The photocoagulation treatment regimen utilized in the current study, which was a modification of the regimen used in the ETDRS, encouraged frequent retreatment at 4-month intervals whenever there was persistent or new edema that had not been previously treated and had not improved substantially since the last treatment. In view of the importance of focal/grid photocoagulation in treating DME, as re-affirmed by this study, additional studies are needed to develop a better understanding of when photocoagulation treatment is complete and the optimal time interval for repeating treatment. To this end, the DRCR.net is currently conducting a study evaluating whether a less intensive photocoagulation retreatment algorithm offers enough promise to warrant a clinical trial comparing such treatment to the more intensive retreatment criteria used in this study. Pending such a study, it is not known whether a less aggressive approach of deferring retreatment with focal/grid photocoagulation as long as there is evidence of improvement in visual acuity or retinal thickening might produce results similar to the current study.

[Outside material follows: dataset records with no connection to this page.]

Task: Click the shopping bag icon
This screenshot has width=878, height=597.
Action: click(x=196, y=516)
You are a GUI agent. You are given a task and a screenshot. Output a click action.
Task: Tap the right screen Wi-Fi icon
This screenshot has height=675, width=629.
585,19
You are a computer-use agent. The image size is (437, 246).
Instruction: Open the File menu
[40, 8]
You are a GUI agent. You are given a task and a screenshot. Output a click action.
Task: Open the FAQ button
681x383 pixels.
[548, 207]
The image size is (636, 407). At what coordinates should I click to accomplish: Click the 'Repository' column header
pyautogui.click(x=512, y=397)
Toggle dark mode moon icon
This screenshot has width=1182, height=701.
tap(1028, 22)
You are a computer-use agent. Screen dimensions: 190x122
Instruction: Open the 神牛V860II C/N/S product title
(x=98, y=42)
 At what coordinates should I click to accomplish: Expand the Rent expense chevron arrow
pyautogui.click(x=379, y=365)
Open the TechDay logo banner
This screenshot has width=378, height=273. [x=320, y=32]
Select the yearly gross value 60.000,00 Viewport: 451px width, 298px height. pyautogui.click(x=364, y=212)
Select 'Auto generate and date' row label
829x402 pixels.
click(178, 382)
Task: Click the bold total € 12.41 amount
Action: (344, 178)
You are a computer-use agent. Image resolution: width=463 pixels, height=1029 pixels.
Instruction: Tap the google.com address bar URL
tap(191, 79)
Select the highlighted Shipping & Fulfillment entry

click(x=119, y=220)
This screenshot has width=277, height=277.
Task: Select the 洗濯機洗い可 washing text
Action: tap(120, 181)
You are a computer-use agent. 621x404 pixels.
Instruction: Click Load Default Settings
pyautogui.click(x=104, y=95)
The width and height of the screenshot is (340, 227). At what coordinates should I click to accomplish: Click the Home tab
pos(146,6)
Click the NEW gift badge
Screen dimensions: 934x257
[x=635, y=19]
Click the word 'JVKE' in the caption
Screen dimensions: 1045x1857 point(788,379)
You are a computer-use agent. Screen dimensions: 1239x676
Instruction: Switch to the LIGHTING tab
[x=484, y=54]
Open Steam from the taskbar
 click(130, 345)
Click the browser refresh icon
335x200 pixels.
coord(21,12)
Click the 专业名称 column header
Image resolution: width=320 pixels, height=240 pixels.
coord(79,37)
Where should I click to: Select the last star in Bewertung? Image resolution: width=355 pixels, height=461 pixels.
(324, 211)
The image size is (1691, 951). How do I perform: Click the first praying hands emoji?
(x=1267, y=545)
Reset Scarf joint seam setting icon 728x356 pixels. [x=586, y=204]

Although the results of the current study confirm the ETDRS finding that focal/grid photocoagulation has a substantial beneficial effect on DME, there is certainly a role for better treatments in the future, since about half of the study eyes in the photocoagulation group still had central retinal thickening at two years, with about one in five having worsened 10 or more letters from baseline and only about one in three having improved by 10 or more letters. The fact that the 4 mg intravitreal triamcinolone group had a greater positive treatment response on visual acuity and retinal thickening at 4 months while the photocoagulation group had a greater positive response later raises the possibility that combining focal/grid photocoagulation with intravitreal triamcinolone might produce greater benefit for DME than either focal/grid photocoagulation or intravitreal triamcinolone alone. A DRCR.net study is currently evaluating a combination of intravitreal triamcinolone and focal/grid photocoagulation, a combination of ranibizumab and photocoagulation, and ranibizumab alone, in eyes with characteristics similar to those included in the current study (protocol available at www.drcr.net
, date accessed June 5, 2008).
In conclusion, although intravitreal triamcinolone likely improves visual acuity over two years compared with the expected untreated course, the results of our study demonstrate that focal/grid photocoagulation is not only more effective over at least 2 years than intravitreal triamcinolone with respect to both visual acuity and OCT-measured retinal thickening, but also is associated with far fewer adverse events, particularly elevation of intraocular pressure and lens changes. Based on these results, the strongest scientific evidence currently supports focal/grid photocoagulation as the most effective treatment for patients with DME who have similar characteristics to the cohort in this clinical trial. The results of this study also support that focal/grid photocoagulation currently should be the benchmark against which other treatments are compared in clinical trials of DME.